We select all of the columns from the buildings theme, turning `maps` into `json`. 

Here we are filtering for only Buildings in the Pacific Northwest by using the `bbox`.

In [None]:
%%sql df <<

SELECT 
    version,
    updatetime as updateTime,
    height,
    numfloors as numFloors,
    level,
    class,
    JSON(names) as names,
    JSON(sources) as sources,
    geometry as wkt_geometry
FROM
    read_parquet('s3://omf-internal-usw2/staging/buildings/type=*/*', hive_partitioning=1)
WHERE 
    bbox.miny > 45
    AND bbox.maxy < 48
    AND bbox.minx > -125
    AND bbox.maxx < -122

In [None]:
len(df)

In [None]:
# Convert it to a GeoDataFrame
df['geometry'] = df.wkt_geometry.apply(shapely.wkt.loads)
gdf = gpd.GeoDataFrame(df)
gdf.drop(columns=['wkt_geometry'], inplace=True)

In [None]:
# Deserialize
gdf.sources = gdf.sources.apply(json.loads)
gdf.names = gdf.names.apply(json.loads)

In [None]:
# Visualize the centroids of the buildings because the polygons are too small to see:
ax = gdf.centroid.plot(markersize=1, alpha=0.5)

Which data sources are present?

In [None]:
gdf.sources.apply(lambda sources: [source.get('dataset') for source in sources]).value_counts()

Summary statistics of the `height` column:

In [None]:
gdf.height.describe()

__Given data__
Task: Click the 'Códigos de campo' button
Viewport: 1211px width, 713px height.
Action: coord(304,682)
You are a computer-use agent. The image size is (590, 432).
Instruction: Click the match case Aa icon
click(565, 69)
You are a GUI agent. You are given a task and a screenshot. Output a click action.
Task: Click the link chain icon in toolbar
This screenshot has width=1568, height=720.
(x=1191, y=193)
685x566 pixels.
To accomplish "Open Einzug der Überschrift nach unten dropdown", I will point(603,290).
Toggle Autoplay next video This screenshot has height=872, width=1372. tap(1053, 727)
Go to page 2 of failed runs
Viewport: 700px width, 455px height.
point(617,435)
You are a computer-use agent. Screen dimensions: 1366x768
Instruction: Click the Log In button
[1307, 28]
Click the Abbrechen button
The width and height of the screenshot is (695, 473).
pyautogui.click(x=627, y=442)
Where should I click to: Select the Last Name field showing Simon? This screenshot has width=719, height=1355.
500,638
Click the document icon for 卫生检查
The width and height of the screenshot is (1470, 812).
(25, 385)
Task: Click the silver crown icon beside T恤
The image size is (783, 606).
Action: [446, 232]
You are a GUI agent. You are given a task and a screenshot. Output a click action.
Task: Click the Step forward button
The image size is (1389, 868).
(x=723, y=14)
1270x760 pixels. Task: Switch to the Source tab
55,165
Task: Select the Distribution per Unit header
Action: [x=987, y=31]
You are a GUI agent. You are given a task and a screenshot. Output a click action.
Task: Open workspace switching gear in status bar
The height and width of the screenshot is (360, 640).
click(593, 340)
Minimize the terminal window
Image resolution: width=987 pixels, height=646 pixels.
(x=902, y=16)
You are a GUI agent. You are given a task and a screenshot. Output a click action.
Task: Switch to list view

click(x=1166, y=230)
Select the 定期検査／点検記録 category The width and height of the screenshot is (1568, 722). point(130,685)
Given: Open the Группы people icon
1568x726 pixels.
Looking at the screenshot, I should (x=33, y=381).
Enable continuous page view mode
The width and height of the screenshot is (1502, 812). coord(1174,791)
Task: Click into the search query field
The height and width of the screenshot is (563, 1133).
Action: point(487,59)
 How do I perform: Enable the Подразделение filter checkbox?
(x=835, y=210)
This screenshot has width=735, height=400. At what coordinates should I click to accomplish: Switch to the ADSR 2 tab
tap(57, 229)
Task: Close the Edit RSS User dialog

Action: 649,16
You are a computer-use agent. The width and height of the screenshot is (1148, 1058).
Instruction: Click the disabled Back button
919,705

__Exercise goal__
What is the Spanish translation of this sentence from the buildings data page extract: "Here we are filtering for only Buildings in the Pacific Northwest by using the `bbox`."?

__Expected answer__
Aquí estamos filtrando solo los edificios del noroeste del Pacífico mediante el `bbox`.